[Saved entries]
=== Section Start ===

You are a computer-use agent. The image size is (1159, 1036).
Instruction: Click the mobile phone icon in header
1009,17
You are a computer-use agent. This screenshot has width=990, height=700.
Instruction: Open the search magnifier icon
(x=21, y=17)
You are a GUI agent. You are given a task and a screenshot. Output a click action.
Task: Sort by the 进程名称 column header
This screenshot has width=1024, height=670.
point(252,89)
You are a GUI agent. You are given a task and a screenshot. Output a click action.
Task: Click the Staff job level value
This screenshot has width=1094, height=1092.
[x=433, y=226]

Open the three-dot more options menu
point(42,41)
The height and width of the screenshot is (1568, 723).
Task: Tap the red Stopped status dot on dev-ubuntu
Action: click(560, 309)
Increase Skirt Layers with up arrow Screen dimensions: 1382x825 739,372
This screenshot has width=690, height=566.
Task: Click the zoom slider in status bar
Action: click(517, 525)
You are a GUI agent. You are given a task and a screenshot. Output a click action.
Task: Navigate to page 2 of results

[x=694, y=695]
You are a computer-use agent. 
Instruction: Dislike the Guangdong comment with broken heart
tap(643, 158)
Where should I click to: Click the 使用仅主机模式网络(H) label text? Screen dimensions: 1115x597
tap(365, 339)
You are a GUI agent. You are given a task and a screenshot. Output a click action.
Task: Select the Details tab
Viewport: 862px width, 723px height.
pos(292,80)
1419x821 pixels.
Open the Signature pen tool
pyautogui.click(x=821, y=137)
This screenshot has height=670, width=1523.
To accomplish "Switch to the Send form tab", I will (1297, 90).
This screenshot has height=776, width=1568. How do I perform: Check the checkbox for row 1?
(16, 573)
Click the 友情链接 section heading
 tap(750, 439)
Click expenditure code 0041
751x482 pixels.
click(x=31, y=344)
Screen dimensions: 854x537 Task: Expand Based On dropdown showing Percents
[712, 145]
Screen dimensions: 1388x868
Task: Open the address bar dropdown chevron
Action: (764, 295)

=== Section End ===

Transcribe, exactly and without additions, the lines of the records above, beginning with the line that contains "Instruction: Click the" and ending with the line that contains "Task: Click the Staff job level value", both included.

RESULT:
Instruction: Click the mobile phone icon in header
1009,17
You are a computer-use agent. This screenshot has width=990, height=700.
Instruction: Open the search magnifier icon
(x=21, y=17)
You are a GUI agent. You are given a task and a screenshot. Output a click action.
Task: Sort by the 进程名称 column header
This screenshot has width=1024, height=670.
point(252,89)
You are a GUI agent. You are given a task and a screenshot. Output a click action.
Task: Click the Staff job level value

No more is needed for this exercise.